Sebastian Wang, a student in the Professional Actor Training Program at the University of Washington, plays Don, the main role, both as a child and as a man. Wang's gentle demeanor seems perfectly suited to this quiet character, whose conflicts are mostly internal and unspoken.

It's basically a coming-out story, about the difficulties of being Gay in a Chinese immigrant family. These obstacles are still in the foreground for Queer immigrants and Queer children of immigrants. Said Le, "My parents accept Gay people in general, but if their kid was Gay, that's another story." Wang agreed: "When I go back to China and talk with my friends there, Gay life is still pretty much hidden."

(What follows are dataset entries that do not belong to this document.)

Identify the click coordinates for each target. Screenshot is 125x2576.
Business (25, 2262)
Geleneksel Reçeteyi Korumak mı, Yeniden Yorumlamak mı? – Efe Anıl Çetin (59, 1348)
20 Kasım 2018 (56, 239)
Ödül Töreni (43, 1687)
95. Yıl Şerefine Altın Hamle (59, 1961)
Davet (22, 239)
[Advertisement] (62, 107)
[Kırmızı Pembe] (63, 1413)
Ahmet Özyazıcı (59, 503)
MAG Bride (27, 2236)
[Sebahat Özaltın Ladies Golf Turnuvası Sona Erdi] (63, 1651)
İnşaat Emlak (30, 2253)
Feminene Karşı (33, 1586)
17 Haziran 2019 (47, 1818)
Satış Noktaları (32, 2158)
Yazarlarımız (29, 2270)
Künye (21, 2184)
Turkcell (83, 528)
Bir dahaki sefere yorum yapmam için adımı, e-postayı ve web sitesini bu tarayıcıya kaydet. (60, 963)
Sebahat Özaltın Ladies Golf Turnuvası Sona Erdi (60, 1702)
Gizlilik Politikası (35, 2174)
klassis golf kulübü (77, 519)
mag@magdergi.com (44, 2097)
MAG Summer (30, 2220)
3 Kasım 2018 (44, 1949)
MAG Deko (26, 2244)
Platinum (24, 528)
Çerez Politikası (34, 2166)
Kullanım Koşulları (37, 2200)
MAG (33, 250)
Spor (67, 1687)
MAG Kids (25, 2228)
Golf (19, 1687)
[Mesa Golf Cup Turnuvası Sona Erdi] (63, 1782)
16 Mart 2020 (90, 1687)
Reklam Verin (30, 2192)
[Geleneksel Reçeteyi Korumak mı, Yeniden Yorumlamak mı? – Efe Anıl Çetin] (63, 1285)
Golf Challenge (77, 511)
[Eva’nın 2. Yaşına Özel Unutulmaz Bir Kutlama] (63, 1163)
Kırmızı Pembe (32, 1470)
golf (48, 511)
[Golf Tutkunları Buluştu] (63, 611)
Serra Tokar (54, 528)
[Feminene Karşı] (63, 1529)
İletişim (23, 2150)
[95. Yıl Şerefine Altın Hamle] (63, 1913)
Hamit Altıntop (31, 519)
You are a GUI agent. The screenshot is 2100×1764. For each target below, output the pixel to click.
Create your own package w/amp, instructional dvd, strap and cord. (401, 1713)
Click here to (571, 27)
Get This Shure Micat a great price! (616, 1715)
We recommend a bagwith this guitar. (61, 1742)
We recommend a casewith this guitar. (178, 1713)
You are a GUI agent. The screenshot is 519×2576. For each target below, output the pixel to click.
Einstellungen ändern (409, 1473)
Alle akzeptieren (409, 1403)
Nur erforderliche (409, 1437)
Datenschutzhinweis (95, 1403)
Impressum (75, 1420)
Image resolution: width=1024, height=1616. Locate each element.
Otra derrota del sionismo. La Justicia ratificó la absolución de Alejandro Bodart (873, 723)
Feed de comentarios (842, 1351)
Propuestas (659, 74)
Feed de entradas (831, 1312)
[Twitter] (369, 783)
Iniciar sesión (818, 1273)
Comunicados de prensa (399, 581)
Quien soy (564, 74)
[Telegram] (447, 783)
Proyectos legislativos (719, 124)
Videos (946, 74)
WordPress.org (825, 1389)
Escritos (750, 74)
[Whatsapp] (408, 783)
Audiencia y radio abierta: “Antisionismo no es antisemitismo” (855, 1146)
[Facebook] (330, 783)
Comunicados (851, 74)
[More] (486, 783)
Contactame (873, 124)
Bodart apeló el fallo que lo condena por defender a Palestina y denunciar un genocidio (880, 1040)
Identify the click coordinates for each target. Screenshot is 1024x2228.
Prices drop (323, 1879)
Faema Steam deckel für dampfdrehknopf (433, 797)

In the play, Don's mother, who died many years earlier and appears in his memories and dreams, speaks Mandarin and represents traditional Chinese culture, which Don still loves. His conflicts are dual: between Gay identity and traditional values, and between the West and the East.

Zhao said that one of the central questions addressed in the play is "Why is love in family so difficult and painful, when everyone is craving it?" Wang added, "In a family, we take each other for granted and don't say certain things, but the love is there."

Scenic designer Teia O'Malley was born and raised in Hawai'i, and designed the set and props for a production of this play when she was still in high school. She said that the themes of returning home, searching for home, and remembering home resonate powerfully for her and helped her design the house in which Don's family has lived for a long time.

There will be postperformance talk-backs, programs about the intersection of Queer and Asian identities, and a board in the lobby where audience members can write their reactions to the play. "Every time we do a show, we want to engage with the community," Zhao said.

After interviewing members of the creative team, I felt great respect and admiration for their courage, determination, and sensitivity. I predict that June Is the First Fall will be very much worth seeing.